End-to-end supply chain optimisation
The first step in optimising a supply chain is to find out what does and does not work. That requires visibility into the end-to-end supply chain. Creating real-time visibility usually requires pulling together siloed information from multiple legacy systems. Removing these siloes and providing real-time insights is essential for business leaders who want to be responsive and make the best decisions for the business, not just their region or functional area.
With up-to-date, reliable data across the supply chain, the company can create a ‘digital twin,’ a virtual model where scenarios and trade-offs can be evaluated and business strategies tested before they are applied to the physical supply chain. Given the model’s recommendations, the company can go on to identify bottlenecks and reduce risks.
Synchronisation & digitisation
Synchronising the supply chain with the core interests of the company ensures that procurement, operational, logistical and financial decisions are made with a full understanding of their sustainability and risks.
For example, the decision of where to build a new plant has more than financial ramifications. It has an impact on and is impacted by access to suppliers and raw material markets, transportation and logistical issues, political and weather upheavals, customer satisfaction and perception, and IP security, among other considerations.
Synchronisation also involves aligning processes, people and physical assets so that they all contribute to value creation in line with the company’s core business drivers. Any attempt to simplify, standardise and digitise the supply chain will falter without that alignment.

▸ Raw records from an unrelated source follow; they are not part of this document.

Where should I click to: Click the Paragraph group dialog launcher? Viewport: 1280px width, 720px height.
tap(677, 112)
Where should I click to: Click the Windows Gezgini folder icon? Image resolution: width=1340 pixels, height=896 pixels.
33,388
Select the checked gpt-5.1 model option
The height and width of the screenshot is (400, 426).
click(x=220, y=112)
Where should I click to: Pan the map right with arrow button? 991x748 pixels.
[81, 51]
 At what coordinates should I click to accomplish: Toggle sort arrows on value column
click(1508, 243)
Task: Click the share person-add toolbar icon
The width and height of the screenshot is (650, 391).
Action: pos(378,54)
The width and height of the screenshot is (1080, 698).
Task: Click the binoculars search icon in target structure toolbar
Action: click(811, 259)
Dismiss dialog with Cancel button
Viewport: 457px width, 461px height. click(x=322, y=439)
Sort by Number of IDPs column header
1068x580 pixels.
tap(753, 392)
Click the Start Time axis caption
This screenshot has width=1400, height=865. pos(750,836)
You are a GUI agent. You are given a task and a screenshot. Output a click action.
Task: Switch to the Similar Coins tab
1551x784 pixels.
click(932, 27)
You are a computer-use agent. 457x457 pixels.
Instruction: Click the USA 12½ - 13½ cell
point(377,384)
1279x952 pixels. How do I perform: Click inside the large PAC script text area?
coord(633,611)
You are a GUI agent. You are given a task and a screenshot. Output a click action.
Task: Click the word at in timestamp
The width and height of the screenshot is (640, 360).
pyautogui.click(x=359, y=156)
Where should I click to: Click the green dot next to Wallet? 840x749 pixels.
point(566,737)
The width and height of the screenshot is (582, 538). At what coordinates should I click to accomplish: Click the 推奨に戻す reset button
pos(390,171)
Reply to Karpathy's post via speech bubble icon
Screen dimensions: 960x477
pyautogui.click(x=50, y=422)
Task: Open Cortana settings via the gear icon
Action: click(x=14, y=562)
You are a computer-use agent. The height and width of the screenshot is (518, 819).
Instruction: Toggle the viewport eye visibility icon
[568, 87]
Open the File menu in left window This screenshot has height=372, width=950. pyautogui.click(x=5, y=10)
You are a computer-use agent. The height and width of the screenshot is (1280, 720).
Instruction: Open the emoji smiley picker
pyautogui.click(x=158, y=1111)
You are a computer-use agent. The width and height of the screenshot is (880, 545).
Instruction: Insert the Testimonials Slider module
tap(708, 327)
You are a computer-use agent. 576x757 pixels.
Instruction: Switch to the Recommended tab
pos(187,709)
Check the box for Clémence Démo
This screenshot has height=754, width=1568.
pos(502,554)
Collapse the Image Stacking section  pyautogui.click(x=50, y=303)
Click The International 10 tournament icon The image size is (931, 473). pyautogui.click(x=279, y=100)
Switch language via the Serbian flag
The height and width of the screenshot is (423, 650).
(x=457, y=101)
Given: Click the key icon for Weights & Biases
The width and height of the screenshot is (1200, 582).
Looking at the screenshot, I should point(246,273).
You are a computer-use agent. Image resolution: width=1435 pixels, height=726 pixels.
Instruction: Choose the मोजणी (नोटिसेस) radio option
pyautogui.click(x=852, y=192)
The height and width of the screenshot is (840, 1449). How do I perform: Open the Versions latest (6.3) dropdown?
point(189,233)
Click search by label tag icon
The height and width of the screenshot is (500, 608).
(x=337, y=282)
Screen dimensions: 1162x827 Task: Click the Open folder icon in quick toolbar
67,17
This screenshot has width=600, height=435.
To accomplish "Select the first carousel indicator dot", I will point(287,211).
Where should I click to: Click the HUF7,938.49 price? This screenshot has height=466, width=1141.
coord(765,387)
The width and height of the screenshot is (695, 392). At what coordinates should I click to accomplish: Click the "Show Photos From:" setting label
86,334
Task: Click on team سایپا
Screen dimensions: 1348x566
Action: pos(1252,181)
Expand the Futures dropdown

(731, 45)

The Gulf Petrochemicals & Chemicals Association reports that 64% of chemical companies have undertaken digitisation initiatives but less than 44% have moved beyond the pilot stage, an indication of digital immaturity as illustrated abov.1 The biggest problems in creating a digitally enabled supply chain is not choosing the technology but instead making sure that:
* Meaningful data is collected and shared across the enterprise: Many speciality chemical companies lack company-wide KPIs and metrics for efficient, consistent data collection; for others, the necessary data is available but closely held in siloes; and for others, the data is accessible, but the company lacks an operating model to use it effectively
* Digitisation is based on systems that are efficient and easy to control: When automation is simply tacked onto legacy systems, the problems with those systems do not magically disappear. Automated bottlenecks are still bottlenecks and should be rectified before digitisation through end-to-end optimisation of the supply chain
With the right data at the right time, it is possible to construct a digital twin of the supply chain, a simulation that allows the C-suite to test decisions against real-world data. In the example given earlier, the company can test the effects of proposed locations against the risks and decide whether the build decision itself is optimum: should it improve its use of current facilities, expand existing facilities or acquire more facilities rather than building new?
Possible results
Now is the time for speciality chemicals companies to negotiate strategic 2023-2024 agreements to ensure supply. The goal of any negotiation with suppliers is to clarify the company’s needs, select the suppliers who best meet those needs, standardise supplier relationships, and increase supplier optionality (off-shoring, near-shoring, low-cost-country, non-China sourcing, or some combination) to prepare for recession and inflation.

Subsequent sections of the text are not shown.